• _Jobs_
a) In the study summary below, which planet is used to demonstrate the survey's pipeline?
b) List every processing step that the study summary below names for preparing the KPF spectra before the cross-correlation.

• _Text passage_
_ _ _ _ _ _ _

Aaron Householder, Fei Dai, Aurora Kesseli, Andrew W. Howard, Samuel Halverson, Benjamin J. Fulton, Yapeng Zhang, Alex S. Polanski, Julie Inglis, Nick Tusay, Aaron Bello-Arufe, Heather A. Knutson, Ashley D. Baker, Kevin B. Burdge, Jerry Edelstein, Steven Giacalone, Steven R. Gibson, Gregory J. Gilbert, Luke B. Handley, Howard Isaacson, Russ R. Laher, Erik A. Petigura, Kodi Rider, Arpita Roy, Ryan A. Rubenzahl, Chris Smith, Andrew Vanderburg, Josh Walawender, Lauren M. Weiss

TL;DR

The study introduces the KPF SURFS-UP Survey and a public pipeline to perform high-resolution transmission spectroscopy of ultra-hot Jupiters, demonstrated on WASP-76 b. Using three SCI spectra from KPF, blaze/continuum normalization, order stitching, telluric correction, and PCA cleaning, the authors extract planetary signals via cross-correlation with petitRADTRANS atmospheric templates. They detect Fe I, Ca II, and Na I with strong signals and observe a clear ingress–egress blue-shift asymmetry for Fe I, indicating day-to-night winds in deeper atmospheric layers, while Ca II and Na I show little asymmetry, suggesting higher-altitude dynamics. The results support a two-layer atmospheric structure for WASP-76 b and showcase KPF’s capability for detailed atmospheric characterization, foreshadowing a large UHJ survey with transmission, emission, and phase-resolved spectroscopy for 3D atmospheric studies and refractory-abundance constraints.

_ _ _ _ _ _ _

• _Records shown_
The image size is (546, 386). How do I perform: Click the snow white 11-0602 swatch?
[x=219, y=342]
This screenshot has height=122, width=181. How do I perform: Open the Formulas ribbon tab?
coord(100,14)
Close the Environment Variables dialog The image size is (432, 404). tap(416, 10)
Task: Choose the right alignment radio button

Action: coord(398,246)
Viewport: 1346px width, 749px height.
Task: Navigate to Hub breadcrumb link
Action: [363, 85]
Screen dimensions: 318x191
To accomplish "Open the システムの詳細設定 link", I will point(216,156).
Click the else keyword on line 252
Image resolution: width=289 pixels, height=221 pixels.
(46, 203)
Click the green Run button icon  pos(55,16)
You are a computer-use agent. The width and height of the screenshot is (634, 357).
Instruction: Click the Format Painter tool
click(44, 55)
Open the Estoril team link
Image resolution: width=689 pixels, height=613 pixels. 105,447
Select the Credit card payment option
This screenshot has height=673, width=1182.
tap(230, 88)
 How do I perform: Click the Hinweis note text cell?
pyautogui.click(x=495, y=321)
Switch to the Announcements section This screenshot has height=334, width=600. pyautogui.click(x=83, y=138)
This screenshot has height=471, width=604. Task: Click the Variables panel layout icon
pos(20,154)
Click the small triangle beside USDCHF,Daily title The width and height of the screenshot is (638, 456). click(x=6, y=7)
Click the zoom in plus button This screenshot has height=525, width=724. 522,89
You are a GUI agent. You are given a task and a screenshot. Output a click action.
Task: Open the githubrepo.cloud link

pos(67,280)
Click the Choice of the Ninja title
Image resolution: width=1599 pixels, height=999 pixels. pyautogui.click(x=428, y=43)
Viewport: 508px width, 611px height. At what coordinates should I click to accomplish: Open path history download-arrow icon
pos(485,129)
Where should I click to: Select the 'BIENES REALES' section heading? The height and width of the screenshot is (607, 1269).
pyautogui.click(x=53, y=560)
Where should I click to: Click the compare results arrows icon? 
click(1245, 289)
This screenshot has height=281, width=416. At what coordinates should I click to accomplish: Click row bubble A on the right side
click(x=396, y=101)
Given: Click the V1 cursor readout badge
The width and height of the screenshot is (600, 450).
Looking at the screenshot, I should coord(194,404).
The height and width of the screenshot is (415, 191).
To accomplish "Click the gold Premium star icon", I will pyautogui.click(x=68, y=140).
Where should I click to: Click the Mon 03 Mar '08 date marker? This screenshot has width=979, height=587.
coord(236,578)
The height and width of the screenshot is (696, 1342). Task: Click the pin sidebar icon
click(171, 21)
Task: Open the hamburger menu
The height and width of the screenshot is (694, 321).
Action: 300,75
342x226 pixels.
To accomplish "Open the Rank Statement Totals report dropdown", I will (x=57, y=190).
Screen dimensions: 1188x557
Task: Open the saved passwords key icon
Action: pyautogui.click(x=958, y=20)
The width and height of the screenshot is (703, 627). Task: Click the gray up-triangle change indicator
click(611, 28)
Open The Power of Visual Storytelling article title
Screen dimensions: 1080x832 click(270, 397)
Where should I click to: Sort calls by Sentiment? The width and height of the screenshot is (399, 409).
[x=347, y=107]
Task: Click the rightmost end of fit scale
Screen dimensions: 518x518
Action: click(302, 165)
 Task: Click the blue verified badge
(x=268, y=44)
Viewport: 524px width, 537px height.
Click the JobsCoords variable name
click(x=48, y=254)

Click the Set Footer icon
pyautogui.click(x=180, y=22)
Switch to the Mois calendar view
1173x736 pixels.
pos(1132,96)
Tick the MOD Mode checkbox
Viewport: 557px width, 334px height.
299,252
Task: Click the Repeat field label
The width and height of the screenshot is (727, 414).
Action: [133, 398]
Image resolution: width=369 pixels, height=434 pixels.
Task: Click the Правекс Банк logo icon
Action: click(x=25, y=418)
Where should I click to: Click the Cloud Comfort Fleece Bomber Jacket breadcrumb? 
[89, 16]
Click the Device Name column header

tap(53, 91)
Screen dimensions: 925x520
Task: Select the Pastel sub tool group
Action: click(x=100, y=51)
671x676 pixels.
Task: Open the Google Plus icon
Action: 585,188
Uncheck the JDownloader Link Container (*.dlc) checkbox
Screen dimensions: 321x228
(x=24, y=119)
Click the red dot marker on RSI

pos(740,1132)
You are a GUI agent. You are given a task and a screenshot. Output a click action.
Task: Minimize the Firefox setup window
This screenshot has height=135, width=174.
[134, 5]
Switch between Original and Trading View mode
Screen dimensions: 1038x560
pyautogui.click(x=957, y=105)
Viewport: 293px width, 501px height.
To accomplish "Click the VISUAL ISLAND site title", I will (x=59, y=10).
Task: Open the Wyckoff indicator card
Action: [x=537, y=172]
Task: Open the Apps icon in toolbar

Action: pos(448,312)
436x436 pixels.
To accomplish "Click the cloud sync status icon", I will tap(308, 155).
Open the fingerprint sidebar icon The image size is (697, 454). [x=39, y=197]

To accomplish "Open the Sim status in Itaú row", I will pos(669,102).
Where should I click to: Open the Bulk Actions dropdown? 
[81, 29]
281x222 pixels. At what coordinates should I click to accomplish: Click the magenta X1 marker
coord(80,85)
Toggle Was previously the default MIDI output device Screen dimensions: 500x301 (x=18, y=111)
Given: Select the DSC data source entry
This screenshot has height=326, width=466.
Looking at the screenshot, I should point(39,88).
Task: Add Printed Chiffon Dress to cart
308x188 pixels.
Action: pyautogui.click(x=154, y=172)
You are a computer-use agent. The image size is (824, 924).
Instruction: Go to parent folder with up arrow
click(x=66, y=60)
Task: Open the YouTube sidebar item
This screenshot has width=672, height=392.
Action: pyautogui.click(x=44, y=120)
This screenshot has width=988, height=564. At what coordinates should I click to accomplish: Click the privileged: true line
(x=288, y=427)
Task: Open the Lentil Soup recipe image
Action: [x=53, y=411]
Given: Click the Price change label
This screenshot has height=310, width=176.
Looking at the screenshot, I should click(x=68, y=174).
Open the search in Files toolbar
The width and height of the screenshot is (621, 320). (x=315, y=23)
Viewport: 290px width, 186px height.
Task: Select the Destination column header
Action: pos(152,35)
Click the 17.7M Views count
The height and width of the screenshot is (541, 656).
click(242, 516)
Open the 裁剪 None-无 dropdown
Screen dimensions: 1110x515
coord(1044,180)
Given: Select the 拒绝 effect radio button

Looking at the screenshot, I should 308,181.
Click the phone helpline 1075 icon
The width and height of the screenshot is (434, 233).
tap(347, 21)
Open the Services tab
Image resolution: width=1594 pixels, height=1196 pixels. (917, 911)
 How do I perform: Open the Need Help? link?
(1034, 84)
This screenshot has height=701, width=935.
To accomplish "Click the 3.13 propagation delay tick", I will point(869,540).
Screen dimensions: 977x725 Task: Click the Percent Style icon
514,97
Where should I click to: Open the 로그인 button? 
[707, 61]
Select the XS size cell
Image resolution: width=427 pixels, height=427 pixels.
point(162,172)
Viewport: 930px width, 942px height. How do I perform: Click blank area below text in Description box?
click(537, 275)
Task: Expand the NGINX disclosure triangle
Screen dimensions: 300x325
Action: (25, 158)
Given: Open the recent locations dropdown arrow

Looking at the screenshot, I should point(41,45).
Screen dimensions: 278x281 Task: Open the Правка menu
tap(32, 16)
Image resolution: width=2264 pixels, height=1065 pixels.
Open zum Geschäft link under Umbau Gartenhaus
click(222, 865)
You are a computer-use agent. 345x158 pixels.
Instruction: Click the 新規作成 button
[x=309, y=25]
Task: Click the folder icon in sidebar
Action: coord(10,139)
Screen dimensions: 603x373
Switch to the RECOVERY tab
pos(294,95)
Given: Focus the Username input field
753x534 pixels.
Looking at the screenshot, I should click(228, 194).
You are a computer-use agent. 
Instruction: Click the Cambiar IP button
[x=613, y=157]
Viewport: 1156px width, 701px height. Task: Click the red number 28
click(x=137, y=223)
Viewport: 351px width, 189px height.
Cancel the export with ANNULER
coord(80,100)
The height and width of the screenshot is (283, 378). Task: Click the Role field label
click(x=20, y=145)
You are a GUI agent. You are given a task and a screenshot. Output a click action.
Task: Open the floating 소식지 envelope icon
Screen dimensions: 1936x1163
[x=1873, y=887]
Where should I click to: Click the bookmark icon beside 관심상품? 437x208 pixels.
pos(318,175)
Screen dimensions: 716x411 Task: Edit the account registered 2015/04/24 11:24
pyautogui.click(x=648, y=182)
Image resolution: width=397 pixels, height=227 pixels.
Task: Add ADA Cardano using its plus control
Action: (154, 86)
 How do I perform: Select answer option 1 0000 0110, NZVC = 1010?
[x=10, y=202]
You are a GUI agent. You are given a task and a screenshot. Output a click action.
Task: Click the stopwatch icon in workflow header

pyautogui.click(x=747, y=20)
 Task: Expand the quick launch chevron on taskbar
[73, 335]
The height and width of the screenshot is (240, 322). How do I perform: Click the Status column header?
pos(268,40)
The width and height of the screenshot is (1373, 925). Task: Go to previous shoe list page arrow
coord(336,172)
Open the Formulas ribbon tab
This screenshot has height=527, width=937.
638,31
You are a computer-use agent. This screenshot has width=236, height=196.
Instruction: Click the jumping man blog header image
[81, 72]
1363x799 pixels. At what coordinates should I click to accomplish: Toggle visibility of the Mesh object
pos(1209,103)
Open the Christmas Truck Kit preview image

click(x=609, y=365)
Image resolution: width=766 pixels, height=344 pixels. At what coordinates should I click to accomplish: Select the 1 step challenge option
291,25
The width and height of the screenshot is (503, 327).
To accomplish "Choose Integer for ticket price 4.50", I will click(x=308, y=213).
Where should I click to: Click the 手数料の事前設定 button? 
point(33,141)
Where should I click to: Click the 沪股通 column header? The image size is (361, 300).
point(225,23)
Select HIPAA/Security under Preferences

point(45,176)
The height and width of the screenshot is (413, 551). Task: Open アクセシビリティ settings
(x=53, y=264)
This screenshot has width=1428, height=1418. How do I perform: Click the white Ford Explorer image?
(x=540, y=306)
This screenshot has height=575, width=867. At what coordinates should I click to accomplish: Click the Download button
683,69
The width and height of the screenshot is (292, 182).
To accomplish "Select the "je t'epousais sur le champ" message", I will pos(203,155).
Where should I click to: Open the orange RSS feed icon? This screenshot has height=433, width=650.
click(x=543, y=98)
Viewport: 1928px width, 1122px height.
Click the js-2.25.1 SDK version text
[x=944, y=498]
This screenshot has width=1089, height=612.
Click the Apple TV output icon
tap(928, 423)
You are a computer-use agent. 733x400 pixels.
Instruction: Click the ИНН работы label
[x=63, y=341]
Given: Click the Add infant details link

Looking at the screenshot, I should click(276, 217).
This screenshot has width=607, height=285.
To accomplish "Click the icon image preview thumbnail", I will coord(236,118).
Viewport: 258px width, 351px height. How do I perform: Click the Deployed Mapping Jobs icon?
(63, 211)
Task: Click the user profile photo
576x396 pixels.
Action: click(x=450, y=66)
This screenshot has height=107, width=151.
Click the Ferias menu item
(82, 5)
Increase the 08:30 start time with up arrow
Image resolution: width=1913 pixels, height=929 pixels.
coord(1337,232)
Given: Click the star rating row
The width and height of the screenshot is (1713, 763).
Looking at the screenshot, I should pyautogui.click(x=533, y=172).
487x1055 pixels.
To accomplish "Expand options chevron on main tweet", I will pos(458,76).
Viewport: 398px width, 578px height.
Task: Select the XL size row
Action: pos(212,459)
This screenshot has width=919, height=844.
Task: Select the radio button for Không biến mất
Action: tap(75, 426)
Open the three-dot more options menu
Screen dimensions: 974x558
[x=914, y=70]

_ _ _ _ _ _ _

• _Responses_
a) WASP-76 b

b) Blaze/continuum normalization, order stitching, telluric correction, and PCA cleaning.